Mesmo que implantada, para que a portabilidade seja efetiva na garantia de mobilidade dos consumidores, em especial idosos e pessoas portadoras de patologias, é necessário que suas regras não sejam restritivas. Caso a portabilidade seja restringida a clientes com contratos assinados a partir de determinada data – por exemplo, da data de entrada em vigor das novas regras de portabilidade – o problema de quem hoje tem plano de saúde e quer mudar sem cumprir carências não será resolvido.

Quanto à retroatividade da lei – temática que pode ser levantada em contraposição às colocações do parágrafo acima – lembramos que o julgamento da Adin (ação direta de inconsticionalidade) 1931 ainda não terminou, que a única decisão existente é liminar e que a configuração do STF (Supremo Tribunal Federal) mudou completamente. Além disso, o mesmo tribunal já decidiu pela retroatividade, quando julgada Adin contra a reforma da previdência, justificando-a pela presença de interesse social.

Ressarcimento ao SUS
“Estabelecer novas formas de ressarcimento ao SUS baseado num valor per capita, com alterações na Lei 9.656/98, art. 32”. (PAC, item 2.15.3)

Para ressarcimento ao SUS hoje se utiliza como método a cobrança dos procedimentos de acordo com os valores estabelecidos na Tunep (Tabela Única Nacional de Equivalência de Procedimentos).

Todavia, a ANS (Agência Nacional de Saúde Suplementar) não efetua a cobrança de todos os procedimentos prestados pelo SUS aos usuários de planos de saúde. Se o contrato do consumidor exclui uma doença (como Aids) ou um procedimento (radioterapia, quimioterapia, hemodiálise, etc), mesmo que de forma ilegal, a ANS não realiza a cobrança.
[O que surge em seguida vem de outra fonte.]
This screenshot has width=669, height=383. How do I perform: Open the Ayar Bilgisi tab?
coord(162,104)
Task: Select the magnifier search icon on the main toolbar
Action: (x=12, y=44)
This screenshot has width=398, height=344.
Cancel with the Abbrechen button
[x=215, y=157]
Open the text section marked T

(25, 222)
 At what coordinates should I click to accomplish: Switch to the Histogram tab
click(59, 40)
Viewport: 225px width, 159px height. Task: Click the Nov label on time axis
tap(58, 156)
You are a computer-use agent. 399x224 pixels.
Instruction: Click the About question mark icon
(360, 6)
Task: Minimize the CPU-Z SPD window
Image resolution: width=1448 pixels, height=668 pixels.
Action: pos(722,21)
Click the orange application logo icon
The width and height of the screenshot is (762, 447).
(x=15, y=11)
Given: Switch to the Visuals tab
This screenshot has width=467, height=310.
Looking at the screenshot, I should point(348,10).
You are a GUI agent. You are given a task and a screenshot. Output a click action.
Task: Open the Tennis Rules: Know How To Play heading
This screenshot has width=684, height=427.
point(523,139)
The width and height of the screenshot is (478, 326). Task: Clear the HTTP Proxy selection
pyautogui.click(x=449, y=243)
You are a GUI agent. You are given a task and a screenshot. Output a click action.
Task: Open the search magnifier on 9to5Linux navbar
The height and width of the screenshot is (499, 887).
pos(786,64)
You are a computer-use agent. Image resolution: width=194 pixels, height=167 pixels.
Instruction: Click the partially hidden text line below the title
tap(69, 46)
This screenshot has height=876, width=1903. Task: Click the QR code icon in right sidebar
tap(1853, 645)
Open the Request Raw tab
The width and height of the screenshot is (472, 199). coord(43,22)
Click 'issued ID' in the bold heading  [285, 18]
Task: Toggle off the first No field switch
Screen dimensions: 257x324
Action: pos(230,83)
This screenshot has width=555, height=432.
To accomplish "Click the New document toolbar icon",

Além disso, o rol de procedimento de cobertura obrigatória, editado pela Agência, exclui tratamentos custosos como transplantes de coração, fígado e medula, pelos quais também não há ressarcimento.

Por conta disso, segundo os últimos dados divulgados pela ANS (Caderno de Informação de Ressarcimento e Integração com o SUS, dezembro/2006), do total de R$ 1,1 bilhão gastos pelo SUS com clientes de planos de saúde entre 2000 e 2006 (822 mil procedimentos), apenas R$ 502 milhões são passíveis de cobrança pela ANS. E, mesmo desse valor, apenas R$ 408 milhões foram cobrados, e as operadoras pagaram só R$ 79 milhões.

A nova proposta do Governo Federal é a de que os planos de saúde deixem de ser cobradas por procedimento realizado e passem a pagar uma quantia fixa por usuário de seu plano.

Como a proposta não foi adequadamente explicitada, é cedo para analisá-la em profundidade, mas preocupa a possibilidade de que o pagamento per capita a título de ressarcimento estimule a utilização do SUS por clientes de planos de saúde. Além disso, são muitos os hospitais – e muitos vendem plano de saúde próprio – que atendem concomitantemente SUS e planos de saúde, podendo haver fraudes na cobrança. Exemplo: o consumidor é atendido no hospital como plano de saúde, mas registra-se sua entrada como usuário do SUS.

Fundo garantidor
“Criar fundo garantidor, com recursos oriundos das operadoras, para a manutenção da assistência à saúde do beneficiário pela operadora que esteja assumindo a carteira da operadora insolvente, com qualidade e segurança econômico-financeira”. (PAC, item 2.15.2)

A proposta de criação de um fundo garantidor para situações de “quebra” de operadoras pode ser uma solução para esse problema, que cada vez mais tem acontecido. Até hoje, quem tem pago a conta é o consumidor, que passa para as mãos de empresas que, em contrariedade à lei, diminuem a qualidade dos serviços prestados. Alguns casos são emblemáticos, como da Interclínicas e da Unimed São Paulo.

Mais do que criar um fundo que garanta a assistência em caso de quebra de operadora, faltam medidas que a impeçam. Até o momento, a atuação da ANS vem sendo deficiente, incapaz de propiciar um mercado de planos de saúde seguro e saudável, em obediência às finalidades para as quais foi criada. Além de omissões, notam-se graves falhas em relação à eficiência e à oportunidade das medidas tomadas, à transparência das ações e à proteção dos consumidores.